Sumit Dhawan, CEO of Proofpoint, took the reins as head of the cybersecurity company in 2022, a year after it was acquired by Thoma Bravo for $12.3 billion. He’s been pushing the firm to consider strategic opportunities such as mergers and acquisitions of smaller cybersecurity players to boost the company’s market expansion and stimulate industry consolidation.
Proofpoint
LONDON — Privately-held cybersecurity firm Proofpoint is exploring tapping external investors for pre-IPO financing and the consideration of mergers and acquisitions of smaller cyber companies as it seeks a return to public markets in 2026, CEO Sumit Dhawan told CNBC.
“We are looking at potentially exploring public markets sometime in the next 12 to 18 months,” Dhawan, who took the reins as Proofpoint’s newly appointed chief in 2022, a year after the company was acquired by private equity firm Thoma Bravo.
Dhawan added that the timing of Proofpoint’s IPO would still remain dependent on general market conditions as well as the outcome of the 2024 U.S. presidential election.
Since Proofpoint’s 2021 buyout by Thoma Bravo and Dhawan’s subsequent appointment as CEO, company management has been pushing the firm to consider strategic opportunities such as mergers and acquisitions of smaller cybersecurity firms to stimulate industry consolidation.
Noting that there are currently too many players in the cybersecurity market, Dhawan said that Proofpoint is looking for acquisition targets that offer a “strategic fit” for the company — for the right price.
“It’s happened in many other technology spaces — it happened with infrastructure, it has happened in the application platform space — where you start building fewer providers but richer platforms and, as a result, there will be consolidation,” Dhawan told CNBC in an exclusive interview this week.
“There are at this point in time, 2,000 or so non-profitable cybersecurity companies that are venture-backed, so clearly they’ll either get consolidated or potentially not exist. Because there’s no way any market can have that many players. So it’s going to happen, it’s bound to happen.”
Dhawan said he’s finding there’s a bit of a “bid-ask spread” in the market currently when it comes to cybersecurity opportunities, meaning target companies are asking for more money at the sale price than the valuations they’re being offered. But he added that he’s seeing some “great opportunities” in the market.
A key priority for Proofpoint as it hunts for M&A targets is geographic expansion, Dhawan noted, adding that the company sees major growth opportunities in non-English speaking countries like Japan, South Korea and the Middle East, where cyber breaches are skyrocketing due to the rise of generative AI.
The number of business email compromise attacks grew by 35% in Japan, 31% in South Korea, and 29% in the United Arab Emirates, according to figures shared by Proofpoint with CNBC. This is happening because generative AI is making it easier for hackers to personalize emails in multiple languages, according to Dhawan.
The road from private to public
Founded in 2002 in Silicon Valley, Proofpoint makes technology that helps companies prevent phishing attempts and other cyberattacks across a range of platforms, including email, social media, mobile devices, and the cloud.
The company competes with the likes of Palo Alto Networks, CrowdStrike and Fortinet, all three of which have seen their shares rise sharply in the past 12 months. CrowdStrike — the company that caused a global IT outage this year due to a software issue — is up 65% year-over-year.
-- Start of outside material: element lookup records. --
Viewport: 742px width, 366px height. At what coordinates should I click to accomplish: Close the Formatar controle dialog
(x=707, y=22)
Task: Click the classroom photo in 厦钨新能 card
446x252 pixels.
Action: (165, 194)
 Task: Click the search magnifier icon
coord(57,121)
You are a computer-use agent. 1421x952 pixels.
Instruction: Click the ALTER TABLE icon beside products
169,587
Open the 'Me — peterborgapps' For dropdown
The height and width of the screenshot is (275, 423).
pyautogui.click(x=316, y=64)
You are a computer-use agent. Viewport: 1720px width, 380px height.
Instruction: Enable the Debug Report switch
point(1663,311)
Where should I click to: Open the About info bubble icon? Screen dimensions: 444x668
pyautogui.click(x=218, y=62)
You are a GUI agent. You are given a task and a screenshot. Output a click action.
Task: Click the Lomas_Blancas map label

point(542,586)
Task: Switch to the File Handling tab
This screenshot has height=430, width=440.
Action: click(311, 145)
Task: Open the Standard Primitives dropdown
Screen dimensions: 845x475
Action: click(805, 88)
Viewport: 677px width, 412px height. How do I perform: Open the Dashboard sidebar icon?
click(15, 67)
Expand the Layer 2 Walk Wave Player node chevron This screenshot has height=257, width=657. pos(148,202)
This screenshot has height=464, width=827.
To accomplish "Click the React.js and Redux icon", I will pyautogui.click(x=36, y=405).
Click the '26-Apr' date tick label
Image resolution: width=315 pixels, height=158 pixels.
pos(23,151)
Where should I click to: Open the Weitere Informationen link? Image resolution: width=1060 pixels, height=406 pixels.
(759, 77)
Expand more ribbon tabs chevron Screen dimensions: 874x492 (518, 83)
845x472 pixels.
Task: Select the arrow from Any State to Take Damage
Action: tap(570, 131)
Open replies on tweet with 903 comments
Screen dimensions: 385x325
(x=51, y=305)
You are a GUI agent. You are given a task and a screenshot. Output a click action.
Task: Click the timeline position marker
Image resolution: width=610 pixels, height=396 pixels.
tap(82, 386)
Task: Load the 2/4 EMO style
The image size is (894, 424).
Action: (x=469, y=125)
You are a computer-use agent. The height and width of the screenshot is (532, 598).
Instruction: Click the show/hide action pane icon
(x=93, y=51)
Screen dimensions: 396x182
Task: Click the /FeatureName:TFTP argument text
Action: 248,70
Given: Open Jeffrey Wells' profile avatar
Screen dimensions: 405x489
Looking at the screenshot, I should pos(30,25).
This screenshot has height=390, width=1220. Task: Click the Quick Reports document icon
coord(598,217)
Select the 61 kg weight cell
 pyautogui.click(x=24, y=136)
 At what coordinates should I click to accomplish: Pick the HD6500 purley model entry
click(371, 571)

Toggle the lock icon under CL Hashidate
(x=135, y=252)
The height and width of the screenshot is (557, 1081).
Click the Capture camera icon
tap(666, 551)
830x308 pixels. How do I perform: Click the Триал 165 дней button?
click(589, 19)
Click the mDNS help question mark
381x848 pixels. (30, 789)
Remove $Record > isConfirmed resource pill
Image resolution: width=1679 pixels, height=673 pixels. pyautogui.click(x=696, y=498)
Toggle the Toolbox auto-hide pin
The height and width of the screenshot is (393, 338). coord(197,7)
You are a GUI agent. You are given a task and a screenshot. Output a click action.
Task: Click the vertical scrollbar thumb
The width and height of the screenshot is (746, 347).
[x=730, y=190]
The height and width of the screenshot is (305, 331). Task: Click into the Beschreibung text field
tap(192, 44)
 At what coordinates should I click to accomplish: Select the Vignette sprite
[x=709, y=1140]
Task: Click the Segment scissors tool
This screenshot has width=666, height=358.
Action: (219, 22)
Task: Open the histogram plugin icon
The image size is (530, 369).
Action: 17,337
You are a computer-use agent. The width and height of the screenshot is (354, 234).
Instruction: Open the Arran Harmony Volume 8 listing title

Palo Alto Networks and Fortinet shares are up 44% and 32% respectively over the same period.
Proofpoint went public in the U.S. in 2012, but subsequently delisted after Thoma Bravo acquired the company in a $12.3 billion deal in 2021. The buyout came after investor concerns over a deceleration in revenue growth.
Now, Proofpoint is once again looking to tap the public markets.
“We are a little bit different from typical companies going to IPO,” Dhawan said. “They tend to be smaller. They tend to have a very different profile. They tend to have uncertainty in terms of profitability, and they tend to not be in position to easily consolidate.”
Taking Proofpoint public wouldn’t mark the first time a company Thoma Bravo acquired in a private equity buyout has done an IPO for a second time. In 2019, cybersecurity firm Dynatrace, which Thoma Bravo took private in a 2014 buyout, went public again in a New York listing.
Proofpoint could go through “multiple rounds” of financing to expand ownership of the company by other private equity investors, Dhawan told CNBC, adding that private placements — sales of shares to pre-selected investors as opposed to general sales to the public — are among options it’s considering.
“We’re close to starting the process” for fundraising from investors beyond its private equity owners, Dhawan said. However, he stressed the firm hasn’t officially set off this process.
Proofpoint’s boss said he hopes that what separates his company from other tech and cybersecurity firms seeking a similar IPO route, is a good balance of growth and profitability, double-digit growth, and strong leadership in its market.